O escritor britânico, de origem japonesa, no discurso proferido esta tarde, em Estocolmo, na Academia Sueca, definiu-se como "um sessentão que esfrega os olhos para tentar discernir os contornos entre as brumas deste mundo, que até ontem nem suspeitava que existia".

Condenou "ideologias de extrema-direita", "nacionalismos tribais", alertou para o racismo, e referiu-se em concreto a 2016, como um ano marcado por acontecimentos políticos deprimentes, na Europa e nos Estados Unidos, contrariando os valores liberais que considerava garantidos.

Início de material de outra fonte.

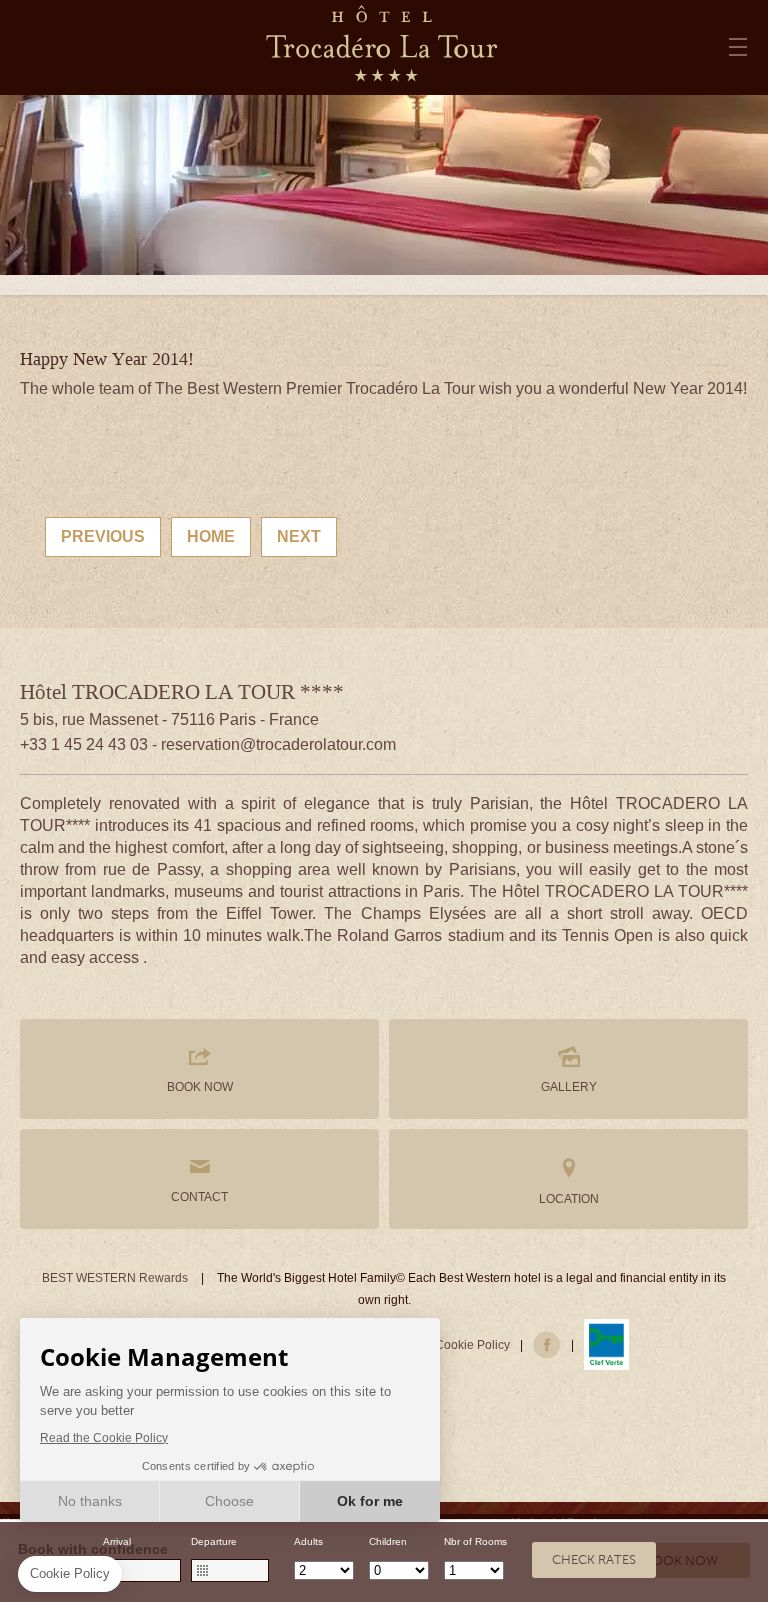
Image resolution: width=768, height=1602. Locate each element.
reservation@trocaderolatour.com (278, 744)
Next (299, 536)
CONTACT (199, 1197)
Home (211, 536)
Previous (103, 536)
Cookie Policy (472, 1345)
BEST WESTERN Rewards (115, 1278)
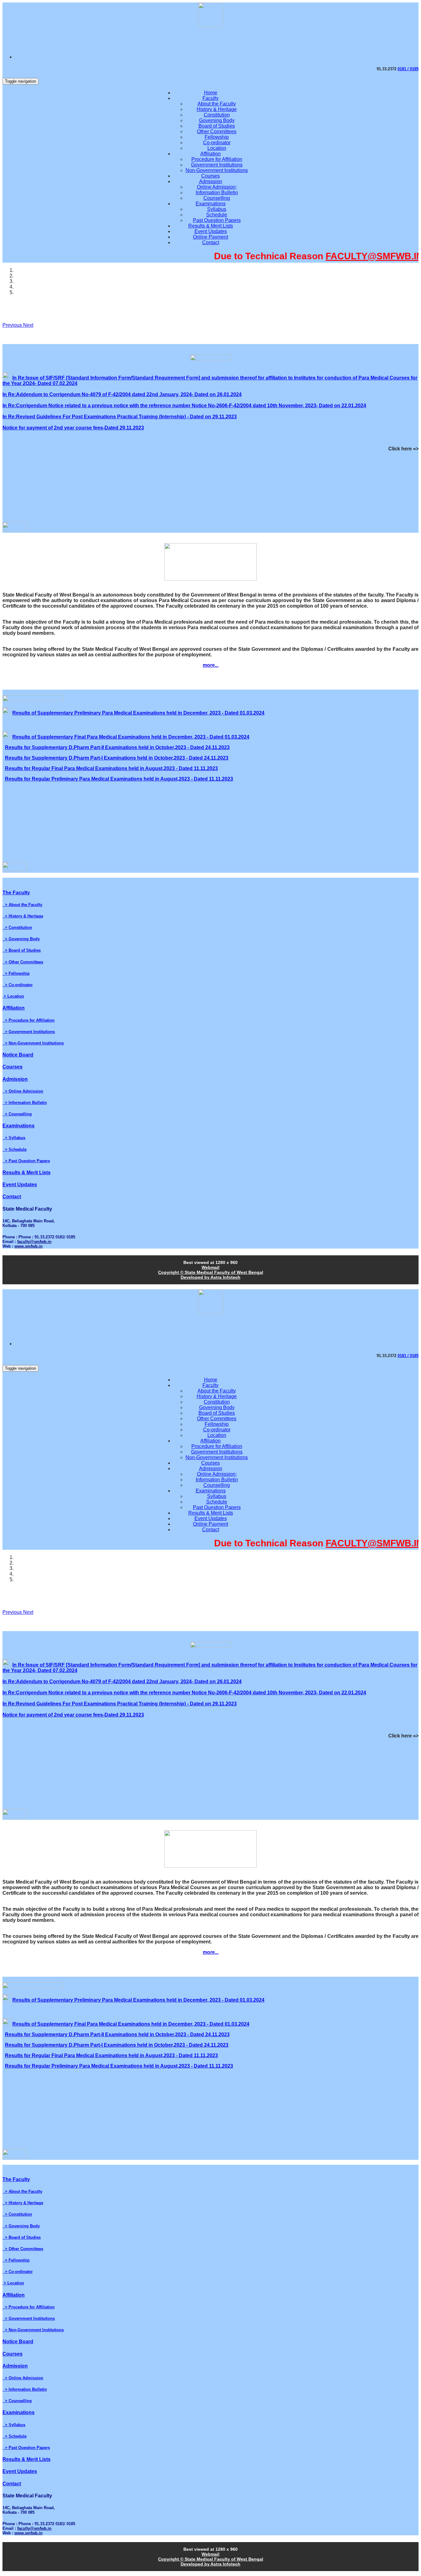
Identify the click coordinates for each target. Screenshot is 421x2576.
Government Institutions (217, 164)
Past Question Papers (217, 220)
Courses (210, 175)
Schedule (216, 214)
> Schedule (14, 1149)
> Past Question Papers (26, 1161)
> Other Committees (22, 962)
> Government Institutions (28, 1031)
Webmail (210, 1267)
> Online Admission (22, 1091)
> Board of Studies (21, 950)
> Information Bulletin (24, 1102)
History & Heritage (217, 109)
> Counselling (17, 1114)
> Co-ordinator (17, 984)
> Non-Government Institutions (33, 1043)
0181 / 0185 (408, 69)
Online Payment (210, 237)
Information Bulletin (217, 192)
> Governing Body (21, 939)
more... (211, 665)
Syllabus (216, 209)
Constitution (217, 114)
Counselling (216, 198)
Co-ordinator (217, 142)
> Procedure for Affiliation (28, 1020)
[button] (12, 325)
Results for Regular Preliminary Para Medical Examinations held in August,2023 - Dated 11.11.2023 (119, 778)
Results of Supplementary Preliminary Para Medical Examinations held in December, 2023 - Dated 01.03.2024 (138, 713)
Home (210, 92)
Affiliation (210, 153)
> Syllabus (13, 1137)
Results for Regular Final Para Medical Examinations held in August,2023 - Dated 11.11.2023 (111, 768)
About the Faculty (217, 103)
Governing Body (217, 120)
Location (216, 148)
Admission (210, 181)
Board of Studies (216, 126)
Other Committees (216, 131)
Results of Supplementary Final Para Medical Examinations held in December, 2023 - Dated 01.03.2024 (130, 737)
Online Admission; (217, 187)
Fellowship (217, 137)
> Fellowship (16, 973)
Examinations (211, 203)
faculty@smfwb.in (34, 1241)
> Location (13, 996)
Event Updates (210, 231)
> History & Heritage (22, 916)
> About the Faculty (22, 904)
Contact (210, 242)
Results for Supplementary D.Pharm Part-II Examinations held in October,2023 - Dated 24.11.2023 (117, 747)
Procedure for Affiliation (216, 159)
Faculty (210, 98)
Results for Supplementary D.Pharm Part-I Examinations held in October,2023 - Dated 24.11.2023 (116, 758)
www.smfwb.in (28, 1246)
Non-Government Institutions (217, 170)
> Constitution (17, 927)
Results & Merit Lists (210, 225)
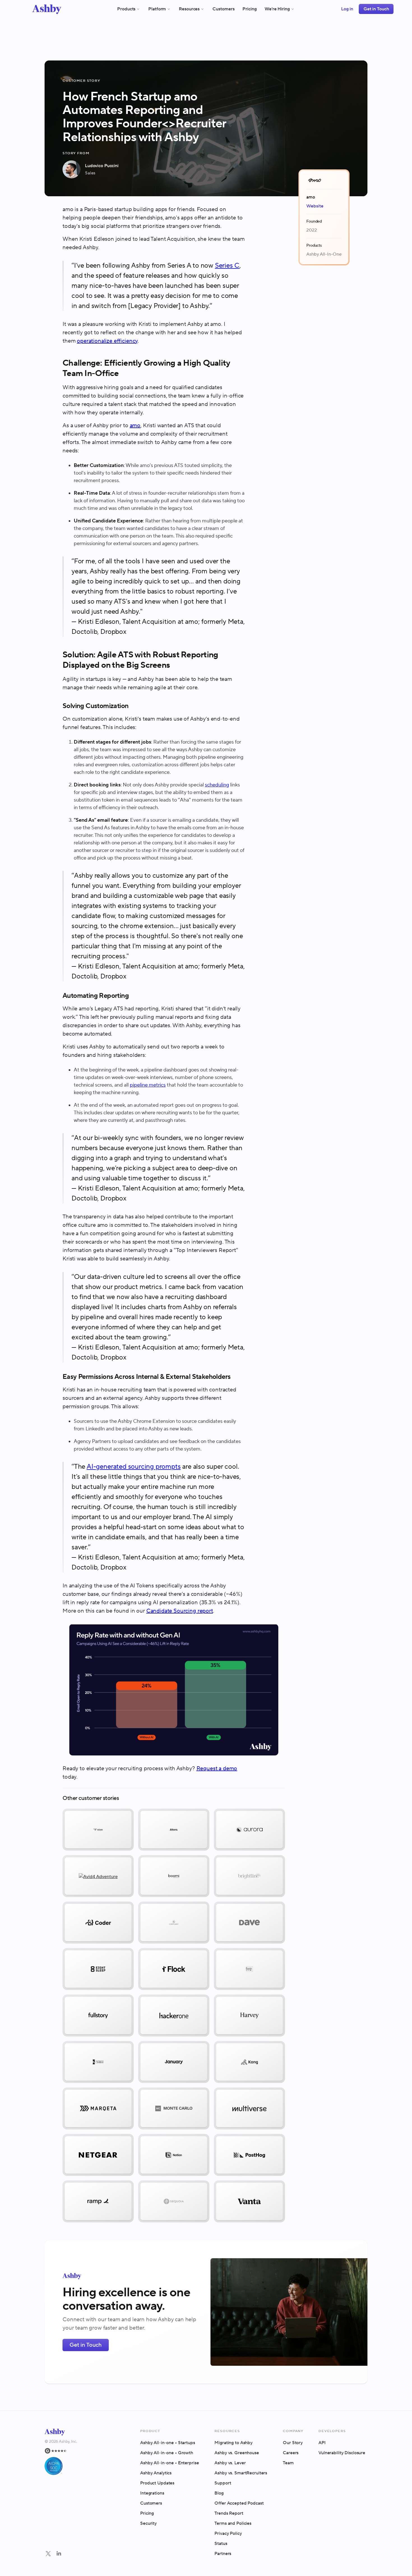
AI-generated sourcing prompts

O autor de "Os Inconsolados", de 63 anos, passou em revista os momentos mais significativos do seu percurso, que foram pontos de viragem na sua vida literária, e referiu-se com pessimismo ao presente, durante a sua comunicação, disponível no sítio da Academia na Internet.

Só recentemente, o autor afirmou que percebeu que "vivia há uns quantos anos numa bolha”, alheado da "frustração e preocupações" de muitas pessoas em seu redor.

A queda do muro de Berlim permitiu, segundo Ishiguro, "o crescimento de enormes desigualdades - de riqueza e oportunidades - entre países e dentro destes".

O laureado do Nobel referiu-se à "invasão desastrosa do Iraque em 2003" e aos "longos anos de políticas de austeridade impostas às pessoas comuns, após a escandalosa crise financeira de 2008".

Estas circunstâncias levaram a um presente em que "proliferam ideologias de extrema-direita e os nacionalismos tribais", e o regresso do racismo "nas suas formas tradicionais e nas suas versões modernas e maquilhadas", um fenómeno que desperta "sob as nossas ruas civilizadas como um monstro que desperta".

O autor de "Quando Éramos Órfãos” referiu-se em concreto a 2016, um ano marcado por "acontecimentos políticos surpreendentes" na Europa e nos Estados Unidos, que descreveu como "deprimentes", e por "atos de terrorismo nauseantes em todo o planeta".

Tudo o que aconteceu no ano passado forçou-o a admitir que "o avanço imparável dos valores liberais que ele tinha dado por certo", desde sua infância, “poderá ter sido uma mera ilusão".

Para Ishiguro, atualmente, parece faltar "uma causa progressista que nos una".

"Em vez disso" – acrescentou - "mesmo nas democracias ricas do Ocidente, estamos a dividir-nos em fações rivais, competindo como cães, por recursos e poder".

No termo da sua intervenção, Ishiguro fez um apelo à comunidade literária: "É difícil mudar o mundo, mas pensemos no modo como podemos mudar o nosso 'pequeno mundo' da literatura, onde escrevemos, lemos, recomendamos, criticamos e premiamos os livros. Se pretendemos ter um papel relevante neste futuro incerto, se pretendemos obter o melhor dos escritores de hoje e de amanhã, temos de ampliar a nossa diversidade".

"Em primeiro lugar, devemos ampliar o nosso mundo literário, para incorporar muitas mais vozes provenientes de outras, que não as 'zonas de conforto' do primeiro mundo. Temos de procurar mais energia para descobrir o melhor de culturas literárias desconhecidas, tanto de escritores de países distantes, como nas nossas próprias comunidades".

"Em segundo lugar, temos de ser cuidadosos com o que consideramos boa literatura; não podemos ser conservadores, nem estreitar a nossa definição. A próxima geração trará todo o tipo de novos modos, importantes e maravilhosos, de contar histórias. Temos de manter a mente aberta, em especial no que diz respeito a género e forma, para poder apoiar e aplaudir os melhores".

"Num tempo de divisões perigosamente crescentes, devemos escutar. A boa escrita e a boa leitura derrubam barreiras. Temos de encontrar uma nova ideia, uma grande visão humanista em torno do que congregamos", disse o autor de "Os Despojos do Dia".

"Muito obrigado à Academia Sueca, à Fundação Nobel e ao povo sueco que, ao longo dos anos, tem sabido fazer do Prémio Nobel um resplandecente símbolo de justiça pela qual lutamos, os seres humanos", concluiu.

Kazuo Ishiguro nasceu em Nagasaki, no Japão, em 1954, vive no Reino Unido desde os cinco anos.

Venceu o Prémio Booker, o Cheltenham, o Whitbread, foi feito Oficial da Ordem do Império Britânico, cavaleiro das Artes e das Letras de França.

Em Portugal, do escritor, estão editadas obras como “Os Despojos do Dia”, “As Colinas de Nagasaki”, “Um Artista do Mundo Transitório", “Quando Éramos Órfãos”, “Nocturnos”, “O gigante enterrado”.

A cerimónia de entrega dos Prémios Nobel 2017 realiza-se no domingo, em Estocolmo.